I was in a weird state of mindfulness after the news. Like I was just living the moment. Stuck in the present. Everything was so bright and in my face. Nothing had happened before the news and all I had to look forward was getting together with friends for dinner (a previous engagement we had). I was just there, not quite believing it and wanting to get out of the errands we were running with Andrew, wanting to get home and digest the news and hug him and cry together and start planning.
And planning we are! I'm sorry to leave this nice apartment but now everything I lay eyes on has a tag: a price, a "keep" or "donate" tag. We will start un-owning some things and boxing others, to store them at our vet friends' house. This reminds me of when I came to Chile but it's different. I thought I was coming back to my home country so I just left everything as if I'd return later that same day. Then my mom's cancer hit and my decision to stay here hit and I feel I've lost most of my belongings (for starters, Nephew #2 stole all my posters but that's ok, he appreciates them). I wasn't able to bring them all and most are stored in my parents' or in my sister's house. I brought some and my book and record collections were split. It's mostly books and CDs and DVDs and other stuff with sentimental value, including a huge box with all letters I've received in my life (I have a smaller box here) and another one with all my Simeon comics, from 4th grade to my university years.

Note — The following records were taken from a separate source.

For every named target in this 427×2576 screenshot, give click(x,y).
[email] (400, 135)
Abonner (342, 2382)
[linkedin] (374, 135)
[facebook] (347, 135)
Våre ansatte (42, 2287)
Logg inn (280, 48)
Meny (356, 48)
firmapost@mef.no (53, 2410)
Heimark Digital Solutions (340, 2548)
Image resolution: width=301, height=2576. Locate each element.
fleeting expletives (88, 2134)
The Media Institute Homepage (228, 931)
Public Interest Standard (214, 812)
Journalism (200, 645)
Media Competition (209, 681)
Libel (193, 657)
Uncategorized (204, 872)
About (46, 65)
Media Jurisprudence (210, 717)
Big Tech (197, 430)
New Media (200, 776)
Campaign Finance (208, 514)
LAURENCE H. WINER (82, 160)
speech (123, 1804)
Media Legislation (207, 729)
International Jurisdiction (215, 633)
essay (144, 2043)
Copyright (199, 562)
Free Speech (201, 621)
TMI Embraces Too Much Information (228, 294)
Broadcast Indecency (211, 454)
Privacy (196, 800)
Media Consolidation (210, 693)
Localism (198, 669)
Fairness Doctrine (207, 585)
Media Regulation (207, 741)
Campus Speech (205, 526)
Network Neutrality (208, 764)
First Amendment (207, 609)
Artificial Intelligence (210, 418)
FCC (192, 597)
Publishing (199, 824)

I pray they're safe until I can get my hands on them again.
So it's time to break camp in South America, while we figure out everything about moving overseas. It's scary but by now I've had time to get used to the idea that this is something we're doing. And I'm excited. I'm happy. I'm grateful. And...guilty? Yes, that also, a little. I know the life I'm leading is incredibly privileged. My family and myself are far from what one'd call wealthy but if one knows a bit of what goes on in this world, even being middle class is a privilege. I'm so grateful and happy, and thus guilty and I fear I'll have to pay for this nice life in the next one (or it could be that I already had a horrible life and I'm being compensated with this one, what the hell does one know).